Cromwell joua auprès de Fairfax une autre comédie : celui-ci voulait, avec son régiment, tenter de délivrer le roi. Cromwell, secondé d'Ireton, s'efforça de persuader à Fairfax que le Seigneur avait rejeté Charles. Ils l'engagèrent à implorer le ciel pour en obtenir un oracle, cachant toutefois à leur honorable dupe qu'ils avaient déjà signé l'ordre de l'exécution.

Le colonel Harrison, aussi simple que Fairfax, mais dans d'autres idées que lui, fut laissé par le gendre et le beau-père auprès de Fairfax : il fit durer les prières jusqu'au moment où la nouvelle arriva que la tête du roi était tombée.

Les lords Richmond, Lindsay, Southampton, Herforth, jadis ministres de Charles, demandèrent à subir la mort pour leur maître, comme seuls responsables, selon l'esprit de la constitution, des actes de la couronne.
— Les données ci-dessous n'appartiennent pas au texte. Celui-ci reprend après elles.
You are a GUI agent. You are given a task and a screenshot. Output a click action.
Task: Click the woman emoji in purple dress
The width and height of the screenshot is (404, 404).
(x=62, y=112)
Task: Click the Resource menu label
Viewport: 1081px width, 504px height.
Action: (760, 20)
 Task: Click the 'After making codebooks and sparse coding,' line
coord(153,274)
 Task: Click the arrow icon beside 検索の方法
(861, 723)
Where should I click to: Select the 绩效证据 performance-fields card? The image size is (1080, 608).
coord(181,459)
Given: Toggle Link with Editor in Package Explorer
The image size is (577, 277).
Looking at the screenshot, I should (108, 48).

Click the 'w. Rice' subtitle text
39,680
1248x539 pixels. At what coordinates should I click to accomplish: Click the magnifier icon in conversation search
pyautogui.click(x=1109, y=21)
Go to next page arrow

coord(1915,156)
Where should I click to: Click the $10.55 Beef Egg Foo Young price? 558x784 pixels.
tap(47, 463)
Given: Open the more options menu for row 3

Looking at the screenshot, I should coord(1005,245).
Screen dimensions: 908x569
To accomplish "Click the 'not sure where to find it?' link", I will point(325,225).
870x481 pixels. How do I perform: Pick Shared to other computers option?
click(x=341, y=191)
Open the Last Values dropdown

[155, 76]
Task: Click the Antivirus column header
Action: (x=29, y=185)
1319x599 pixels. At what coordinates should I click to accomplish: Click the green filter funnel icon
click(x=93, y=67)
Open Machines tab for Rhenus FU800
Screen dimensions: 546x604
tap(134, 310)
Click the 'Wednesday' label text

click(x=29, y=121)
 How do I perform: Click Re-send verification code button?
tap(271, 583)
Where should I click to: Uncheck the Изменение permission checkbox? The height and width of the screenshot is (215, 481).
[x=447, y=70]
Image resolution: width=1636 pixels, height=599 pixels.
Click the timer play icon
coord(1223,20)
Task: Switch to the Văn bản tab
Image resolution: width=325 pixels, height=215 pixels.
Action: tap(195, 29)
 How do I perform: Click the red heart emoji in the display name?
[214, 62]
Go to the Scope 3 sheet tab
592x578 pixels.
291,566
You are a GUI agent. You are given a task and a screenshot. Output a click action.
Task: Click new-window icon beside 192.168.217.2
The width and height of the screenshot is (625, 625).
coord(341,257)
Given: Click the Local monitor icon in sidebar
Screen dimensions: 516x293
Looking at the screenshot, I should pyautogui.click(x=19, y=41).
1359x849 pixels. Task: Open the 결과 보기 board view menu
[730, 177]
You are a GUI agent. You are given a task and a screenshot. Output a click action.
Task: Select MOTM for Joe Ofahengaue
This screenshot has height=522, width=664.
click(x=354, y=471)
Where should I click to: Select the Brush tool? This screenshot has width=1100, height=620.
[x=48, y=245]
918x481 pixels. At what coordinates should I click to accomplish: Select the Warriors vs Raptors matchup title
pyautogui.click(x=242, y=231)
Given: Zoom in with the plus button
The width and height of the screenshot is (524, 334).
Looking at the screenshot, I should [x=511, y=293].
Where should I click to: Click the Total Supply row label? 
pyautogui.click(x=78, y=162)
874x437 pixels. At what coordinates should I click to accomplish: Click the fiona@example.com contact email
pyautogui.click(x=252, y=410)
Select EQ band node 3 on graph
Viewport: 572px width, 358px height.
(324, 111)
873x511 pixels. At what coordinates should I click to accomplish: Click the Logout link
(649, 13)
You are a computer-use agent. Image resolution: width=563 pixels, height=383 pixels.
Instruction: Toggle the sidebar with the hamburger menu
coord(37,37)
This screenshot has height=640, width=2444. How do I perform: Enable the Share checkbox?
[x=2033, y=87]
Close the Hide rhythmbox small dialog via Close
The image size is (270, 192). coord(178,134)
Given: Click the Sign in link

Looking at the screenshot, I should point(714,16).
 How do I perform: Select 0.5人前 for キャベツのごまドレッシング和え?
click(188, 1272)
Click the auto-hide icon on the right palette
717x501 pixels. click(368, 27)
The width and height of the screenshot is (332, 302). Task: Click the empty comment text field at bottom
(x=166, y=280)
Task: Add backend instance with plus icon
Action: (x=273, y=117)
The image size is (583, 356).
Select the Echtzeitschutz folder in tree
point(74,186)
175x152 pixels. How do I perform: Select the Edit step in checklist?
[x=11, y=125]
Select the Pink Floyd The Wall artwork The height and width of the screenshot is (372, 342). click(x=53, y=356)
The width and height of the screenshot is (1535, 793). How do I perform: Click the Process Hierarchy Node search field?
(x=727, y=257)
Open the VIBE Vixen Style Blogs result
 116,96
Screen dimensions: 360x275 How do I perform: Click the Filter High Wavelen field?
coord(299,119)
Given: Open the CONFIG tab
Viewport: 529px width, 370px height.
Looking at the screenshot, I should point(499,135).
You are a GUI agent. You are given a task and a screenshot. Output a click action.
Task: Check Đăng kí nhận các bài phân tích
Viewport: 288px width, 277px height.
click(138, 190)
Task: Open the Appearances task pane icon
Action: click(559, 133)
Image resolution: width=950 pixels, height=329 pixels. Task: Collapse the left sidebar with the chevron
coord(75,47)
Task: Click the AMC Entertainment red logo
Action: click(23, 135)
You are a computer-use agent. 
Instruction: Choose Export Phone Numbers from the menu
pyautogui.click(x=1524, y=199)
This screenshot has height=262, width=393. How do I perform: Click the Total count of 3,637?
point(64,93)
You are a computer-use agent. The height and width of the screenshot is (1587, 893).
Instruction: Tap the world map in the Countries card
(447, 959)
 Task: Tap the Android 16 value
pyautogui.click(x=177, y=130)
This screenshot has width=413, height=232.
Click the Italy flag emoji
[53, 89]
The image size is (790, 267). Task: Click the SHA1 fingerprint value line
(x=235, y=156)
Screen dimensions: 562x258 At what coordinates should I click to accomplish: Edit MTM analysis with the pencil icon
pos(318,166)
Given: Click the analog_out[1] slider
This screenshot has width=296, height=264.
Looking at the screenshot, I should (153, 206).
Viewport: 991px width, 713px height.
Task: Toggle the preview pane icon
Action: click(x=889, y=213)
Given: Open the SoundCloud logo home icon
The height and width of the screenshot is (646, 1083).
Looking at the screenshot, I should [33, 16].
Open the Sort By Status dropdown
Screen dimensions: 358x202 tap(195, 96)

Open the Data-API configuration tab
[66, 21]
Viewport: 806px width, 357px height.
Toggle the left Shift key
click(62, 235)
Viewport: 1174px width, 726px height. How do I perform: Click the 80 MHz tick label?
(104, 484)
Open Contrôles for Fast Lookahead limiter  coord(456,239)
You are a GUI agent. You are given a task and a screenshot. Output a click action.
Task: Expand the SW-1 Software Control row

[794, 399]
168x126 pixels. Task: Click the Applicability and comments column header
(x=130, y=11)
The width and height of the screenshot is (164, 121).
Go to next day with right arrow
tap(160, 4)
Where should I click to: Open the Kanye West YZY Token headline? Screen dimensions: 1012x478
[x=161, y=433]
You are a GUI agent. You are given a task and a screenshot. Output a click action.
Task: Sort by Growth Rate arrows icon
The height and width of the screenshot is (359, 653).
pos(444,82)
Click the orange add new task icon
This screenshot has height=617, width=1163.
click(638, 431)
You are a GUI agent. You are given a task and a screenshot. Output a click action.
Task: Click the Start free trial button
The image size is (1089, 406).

Les factions ne reconnurent point cette noble responsabilité : le crime donna un bill d'indemnité aux ministres. L'Ecosse menaça ; la France et l'Espagne firent des représentations, assez froides à la vérité ; la Hollande agit plus vivement en vain.

Charles avait écouté sa sentence sans donner d'autre signe d'émotion qu'une contraction dédaigneuse des lèvres lorsqu'il s'entendit déclarer tyran, traître, meurtrier, ennemi de la république, et condamné comme tel à avoir la tête tranchée. Les soixante-treize commissaires restant des cent quarante-quatre nommés se levèrent tous en signe d'adhésion à l'arrêt, qui fut lu à haute voix. Charles témoigna le désir de parler après la lecture ; on lui interdit la parole : il n'était plus vivant aux yeux de la loi.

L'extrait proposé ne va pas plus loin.